• SUPPLIED DATA:
BEGIN
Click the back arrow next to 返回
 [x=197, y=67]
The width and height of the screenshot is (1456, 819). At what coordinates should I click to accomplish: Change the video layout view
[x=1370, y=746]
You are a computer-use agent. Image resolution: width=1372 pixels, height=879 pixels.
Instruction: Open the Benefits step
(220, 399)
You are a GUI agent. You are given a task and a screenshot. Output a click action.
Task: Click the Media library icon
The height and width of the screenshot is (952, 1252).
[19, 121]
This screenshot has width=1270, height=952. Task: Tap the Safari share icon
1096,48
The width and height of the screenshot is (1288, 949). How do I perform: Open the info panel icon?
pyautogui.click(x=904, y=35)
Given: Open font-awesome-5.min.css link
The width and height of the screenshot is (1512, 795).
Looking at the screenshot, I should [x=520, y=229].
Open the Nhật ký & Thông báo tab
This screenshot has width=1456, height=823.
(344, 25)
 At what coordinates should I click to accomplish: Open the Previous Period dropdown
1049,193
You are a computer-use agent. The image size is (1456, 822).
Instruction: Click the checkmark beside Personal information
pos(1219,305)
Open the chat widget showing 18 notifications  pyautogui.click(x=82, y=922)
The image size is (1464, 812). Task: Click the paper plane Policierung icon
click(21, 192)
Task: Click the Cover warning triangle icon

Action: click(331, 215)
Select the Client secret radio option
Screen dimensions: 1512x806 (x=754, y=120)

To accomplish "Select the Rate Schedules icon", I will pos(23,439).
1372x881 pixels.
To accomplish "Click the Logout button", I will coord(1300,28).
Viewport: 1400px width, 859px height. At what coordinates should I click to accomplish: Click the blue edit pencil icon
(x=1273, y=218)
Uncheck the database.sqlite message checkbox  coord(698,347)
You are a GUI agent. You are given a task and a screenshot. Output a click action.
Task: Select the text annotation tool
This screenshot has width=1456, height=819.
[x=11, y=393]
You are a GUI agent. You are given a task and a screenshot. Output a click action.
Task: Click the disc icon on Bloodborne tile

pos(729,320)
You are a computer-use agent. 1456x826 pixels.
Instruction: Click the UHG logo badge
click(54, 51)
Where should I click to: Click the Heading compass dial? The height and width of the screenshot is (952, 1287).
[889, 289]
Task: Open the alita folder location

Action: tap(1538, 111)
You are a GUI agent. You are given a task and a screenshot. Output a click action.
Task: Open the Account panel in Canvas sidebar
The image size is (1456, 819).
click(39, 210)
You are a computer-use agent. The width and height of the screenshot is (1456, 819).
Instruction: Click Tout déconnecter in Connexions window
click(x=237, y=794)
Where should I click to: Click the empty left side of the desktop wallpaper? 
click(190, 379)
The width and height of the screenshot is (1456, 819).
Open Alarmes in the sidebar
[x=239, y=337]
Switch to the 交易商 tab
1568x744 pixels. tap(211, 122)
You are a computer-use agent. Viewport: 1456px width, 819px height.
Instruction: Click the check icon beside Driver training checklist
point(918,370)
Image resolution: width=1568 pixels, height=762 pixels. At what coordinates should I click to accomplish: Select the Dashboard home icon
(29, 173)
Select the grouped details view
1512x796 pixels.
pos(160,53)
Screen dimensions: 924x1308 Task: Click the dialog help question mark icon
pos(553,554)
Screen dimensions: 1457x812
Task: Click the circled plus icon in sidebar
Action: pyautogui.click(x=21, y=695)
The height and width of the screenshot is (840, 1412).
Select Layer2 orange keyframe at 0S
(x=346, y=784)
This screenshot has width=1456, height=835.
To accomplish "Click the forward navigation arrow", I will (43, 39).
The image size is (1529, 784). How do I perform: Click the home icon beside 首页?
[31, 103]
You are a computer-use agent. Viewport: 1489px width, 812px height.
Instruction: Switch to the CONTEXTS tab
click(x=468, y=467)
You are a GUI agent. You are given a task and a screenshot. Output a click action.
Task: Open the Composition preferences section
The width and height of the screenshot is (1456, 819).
END
• TASK INSTRUCTIONS:
All of the data above should be reproduced exactly, with nothing left out.

• REPLY:
Click the back arrow next to 返回
 [x=197, y=67]
The width and height of the screenshot is (1456, 819). At what coordinates should I click to accomplish: Change the video layout view
[x=1370, y=746]
You are a computer-use agent. Image resolution: width=1372 pixels, height=879 pixels.
Instruction: Open the Benefits step
(220, 399)
You are a GUI agent. You are given a task and a screenshot. Output a click action.
Task: Click the Media library icon
The height and width of the screenshot is (952, 1252).
[19, 121]
This screenshot has width=1270, height=952. Task: Tap the Safari share icon
1096,48
The width and height of the screenshot is (1288, 949). How do I perform: Open the info panel icon?
pyautogui.click(x=904, y=35)
Given: Open font-awesome-5.min.css link
The width and height of the screenshot is (1512, 795).
Looking at the screenshot, I should [x=520, y=229].
Open the Nhật ký & Thông báo tab
This screenshot has width=1456, height=823.
(344, 25)
 At what coordinates should I click to accomplish: Open the Previous Period dropdown
1049,193
You are a computer-use agent. The image size is (1456, 822).
Instruction: Click the checkmark beside Personal information
pos(1219,305)
Open the chat widget showing 18 notifications  pyautogui.click(x=82, y=922)
The image size is (1464, 812). Task: Click the paper plane Policierung icon
click(21, 192)
Task: Click the Cover warning triangle icon

Action: click(331, 215)
Select the Client secret radio option
Screen dimensions: 1512x806 (x=754, y=120)

To accomplish "Select the Rate Schedules icon", I will pos(23,439).
1372x881 pixels.
To accomplish "Click the Logout button", I will coord(1300,28).
Viewport: 1400px width, 859px height. At what coordinates should I click to accomplish: Click the blue edit pencil icon
(x=1273, y=218)
Uncheck the database.sqlite message checkbox  coord(698,347)
You are a GUI agent. You are given a task and a screenshot. Output a click action.
Task: Select the text annotation tool
This screenshot has width=1456, height=819.
[x=11, y=393]
You are a GUI agent. You are given a task and a screenshot. Output a click action.
Task: Click the disc icon on Bloodborne tile

pos(729,320)
You are a computer-use agent. 1456x826 pixels.
Instruction: Click the UHG logo badge
click(54, 51)
Where should I click to: Click the Heading compass dial? The height and width of the screenshot is (952, 1287).
[889, 289]
Task: Open the alita folder location

Action: tap(1538, 111)
You are a GUI agent. You are given a task and a screenshot. Output a click action.
Task: Open the Account panel in Canvas sidebar
The image size is (1456, 819).
click(39, 210)
You are a computer-use agent. The width and height of the screenshot is (1456, 819).
Instruction: Click Tout déconnecter in Connexions window
click(x=237, y=794)
Where should I click to: Click the empty left side of the desktop wallpaper? 
click(190, 379)
The width and height of the screenshot is (1456, 819).
Open Alarmes in the sidebar
[x=239, y=337]
Switch to the 交易商 tab
1568x744 pixels. tap(211, 122)
You are a computer-use agent. Viewport: 1456px width, 819px height.
Instruction: Click the check icon beside Driver training checklist
point(918,370)
Image resolution: width=1568 pixels, height=762 pixels. At what coordinates should I click to accomplish: Select the Dashboard home icon
(29, 173)
Select the grouped details view
1512x796 pixels.
pos(160,53)
Screen dimensions: 924x1308 Task: Click the dialog help question mark icon
pos(553,554)
Screen dimensions: 1457x812
Task: Click the circled plus icon in sidebar
Action: pyautogui.click(x=21, y=695)
The height and width of the screenshot is (840, 1412).
Select Layer2 orange keyframe at 0S
(x=346, y=784)
This screenshot has width=1456, height=835.
To accomplish "Click the forward navigation arrow", I will (43, 39).
The image size is (1529, 784). How do I perform: Click the home icon beside 首页?
[31, 103]
You are a computer-use agent. Viewport: 1489px width, 812px height.
Instruction: Switch to the CONTEXTS tab
click(x=468, y=467)
You are a GUI agent. You are given a task and a screenshot. Output a click action.
Task: Open the Composition preferences section
The width and height of the screenshot is (1456, 819).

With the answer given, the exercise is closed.